Reproduce the entries below exactly, but only from the line containing "Newer Posts (79, 2438)" to the line containing "[Advertisement] (305, 106)", inclusive.

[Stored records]
*** Block opens ***

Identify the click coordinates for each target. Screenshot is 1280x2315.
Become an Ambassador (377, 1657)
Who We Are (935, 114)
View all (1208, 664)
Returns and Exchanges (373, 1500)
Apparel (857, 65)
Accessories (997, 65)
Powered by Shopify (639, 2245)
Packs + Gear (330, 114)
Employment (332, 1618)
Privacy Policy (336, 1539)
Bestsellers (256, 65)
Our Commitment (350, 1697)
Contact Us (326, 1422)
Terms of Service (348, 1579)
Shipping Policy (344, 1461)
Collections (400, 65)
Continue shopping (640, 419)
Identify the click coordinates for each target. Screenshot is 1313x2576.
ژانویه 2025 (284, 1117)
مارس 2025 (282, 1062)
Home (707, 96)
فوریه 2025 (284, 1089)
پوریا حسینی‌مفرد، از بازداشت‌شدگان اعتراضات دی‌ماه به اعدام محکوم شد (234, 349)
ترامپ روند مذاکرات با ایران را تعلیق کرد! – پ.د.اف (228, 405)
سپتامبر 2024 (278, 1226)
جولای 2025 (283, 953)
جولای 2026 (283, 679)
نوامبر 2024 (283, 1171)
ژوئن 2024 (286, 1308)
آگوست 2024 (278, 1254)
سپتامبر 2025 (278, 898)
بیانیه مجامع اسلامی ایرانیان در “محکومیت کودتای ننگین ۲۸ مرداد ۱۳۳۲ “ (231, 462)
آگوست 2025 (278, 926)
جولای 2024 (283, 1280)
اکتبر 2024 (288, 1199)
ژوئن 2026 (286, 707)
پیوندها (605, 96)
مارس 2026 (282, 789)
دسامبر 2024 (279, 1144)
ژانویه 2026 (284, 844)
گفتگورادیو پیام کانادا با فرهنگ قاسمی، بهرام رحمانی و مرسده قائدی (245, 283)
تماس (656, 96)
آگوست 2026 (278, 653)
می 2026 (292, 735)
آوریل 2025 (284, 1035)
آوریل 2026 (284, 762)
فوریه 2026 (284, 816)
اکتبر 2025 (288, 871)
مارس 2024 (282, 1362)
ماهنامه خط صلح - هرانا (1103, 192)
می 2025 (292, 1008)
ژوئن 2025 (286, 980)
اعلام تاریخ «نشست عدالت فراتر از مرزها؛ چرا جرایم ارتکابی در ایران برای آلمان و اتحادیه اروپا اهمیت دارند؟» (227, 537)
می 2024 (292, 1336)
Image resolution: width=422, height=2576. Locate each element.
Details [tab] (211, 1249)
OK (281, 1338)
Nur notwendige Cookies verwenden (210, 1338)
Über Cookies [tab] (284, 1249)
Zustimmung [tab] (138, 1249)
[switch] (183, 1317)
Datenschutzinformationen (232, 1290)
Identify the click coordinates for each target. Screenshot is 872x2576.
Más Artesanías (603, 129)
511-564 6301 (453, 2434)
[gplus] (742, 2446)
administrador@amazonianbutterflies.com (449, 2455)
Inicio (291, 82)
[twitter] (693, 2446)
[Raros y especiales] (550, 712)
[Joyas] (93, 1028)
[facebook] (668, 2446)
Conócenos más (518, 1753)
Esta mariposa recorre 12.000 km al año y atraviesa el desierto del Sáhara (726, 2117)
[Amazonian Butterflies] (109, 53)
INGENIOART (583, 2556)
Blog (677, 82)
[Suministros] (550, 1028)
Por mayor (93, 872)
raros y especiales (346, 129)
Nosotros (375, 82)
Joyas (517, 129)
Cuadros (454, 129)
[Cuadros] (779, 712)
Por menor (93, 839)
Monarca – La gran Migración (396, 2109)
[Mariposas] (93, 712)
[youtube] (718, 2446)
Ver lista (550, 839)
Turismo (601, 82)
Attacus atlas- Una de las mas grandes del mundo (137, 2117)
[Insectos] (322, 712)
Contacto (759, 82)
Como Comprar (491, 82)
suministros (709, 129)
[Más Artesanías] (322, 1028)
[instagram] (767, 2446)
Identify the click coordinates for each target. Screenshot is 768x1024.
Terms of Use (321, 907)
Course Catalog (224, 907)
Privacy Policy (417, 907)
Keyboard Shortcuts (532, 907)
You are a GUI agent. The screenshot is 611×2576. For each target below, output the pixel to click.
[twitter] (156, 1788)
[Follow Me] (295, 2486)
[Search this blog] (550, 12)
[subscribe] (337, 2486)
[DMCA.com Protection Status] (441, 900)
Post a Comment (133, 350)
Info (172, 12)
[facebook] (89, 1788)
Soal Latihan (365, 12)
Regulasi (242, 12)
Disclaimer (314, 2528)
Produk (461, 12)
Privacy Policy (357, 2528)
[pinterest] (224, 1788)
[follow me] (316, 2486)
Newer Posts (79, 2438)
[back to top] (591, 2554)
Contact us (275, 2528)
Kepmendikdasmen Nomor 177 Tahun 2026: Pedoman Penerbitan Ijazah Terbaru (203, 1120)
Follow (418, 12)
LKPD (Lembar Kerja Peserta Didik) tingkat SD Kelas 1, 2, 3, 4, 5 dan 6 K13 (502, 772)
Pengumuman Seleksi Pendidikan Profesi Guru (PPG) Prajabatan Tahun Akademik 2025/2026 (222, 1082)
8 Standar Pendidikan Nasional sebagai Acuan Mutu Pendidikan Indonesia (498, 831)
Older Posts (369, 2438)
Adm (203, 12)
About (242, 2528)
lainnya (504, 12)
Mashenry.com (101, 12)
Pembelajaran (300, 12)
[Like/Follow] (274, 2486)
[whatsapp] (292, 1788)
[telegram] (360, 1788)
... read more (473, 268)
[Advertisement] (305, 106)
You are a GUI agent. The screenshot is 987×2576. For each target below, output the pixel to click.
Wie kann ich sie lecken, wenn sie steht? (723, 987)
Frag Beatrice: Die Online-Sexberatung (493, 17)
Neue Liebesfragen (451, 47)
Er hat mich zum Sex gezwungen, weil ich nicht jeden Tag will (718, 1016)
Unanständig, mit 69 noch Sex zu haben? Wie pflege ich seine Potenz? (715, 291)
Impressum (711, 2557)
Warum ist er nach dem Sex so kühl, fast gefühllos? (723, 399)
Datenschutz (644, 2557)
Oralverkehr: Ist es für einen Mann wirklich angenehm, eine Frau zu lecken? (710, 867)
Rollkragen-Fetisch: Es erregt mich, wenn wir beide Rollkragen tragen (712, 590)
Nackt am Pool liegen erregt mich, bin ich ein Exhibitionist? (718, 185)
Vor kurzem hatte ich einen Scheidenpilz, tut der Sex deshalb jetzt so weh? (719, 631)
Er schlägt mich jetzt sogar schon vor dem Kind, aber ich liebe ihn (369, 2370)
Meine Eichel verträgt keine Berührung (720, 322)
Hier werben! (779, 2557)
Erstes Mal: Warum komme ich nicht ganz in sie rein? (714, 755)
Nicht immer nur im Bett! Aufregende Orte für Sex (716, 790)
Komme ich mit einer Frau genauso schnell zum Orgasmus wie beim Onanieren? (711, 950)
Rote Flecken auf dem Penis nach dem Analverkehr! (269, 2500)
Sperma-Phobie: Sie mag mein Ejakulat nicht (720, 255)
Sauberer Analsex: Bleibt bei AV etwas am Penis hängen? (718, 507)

*** Block closes ***

- **OUTPUT FOR THIS TASK**
Newer Posts (79, 2438)
[back to top] (591, 2554)
Contact us (275, 2528)
Kepmendikdasmen Nomor 177 Tahun 2026: Pedoman Penerbitan Ijazah Terbaru (203, 1120)
Follow (418, 12)
LKPD (Lembar Kerja Peserta Didik) tingkat SD Kelas 1, 2, 3, 4, 5 dan 6 K13 (502, 772)
Pengumuman Seleksi Pendidikan Profesi Guru (PPG) Prajabatan Tahun Akademik 2025/2026 (222, 1082)
8 Standar Pendidikan Nasional sebagai Acuan Mutu Pendidikan Indonesia (498, 831)
Older Posts (369, 2438)
Adm (203, 12)
About (242, 2528)
lainnya (504, 12)
Mashenry.com (101, 12)
Pembelajaran (300, 12)
[Like/Follow] (274, 2486)
[whatsapp] (292, 1788)
[telegram] (360, 1788)
... read more (473, 268)
[Advertisement] (305, 106)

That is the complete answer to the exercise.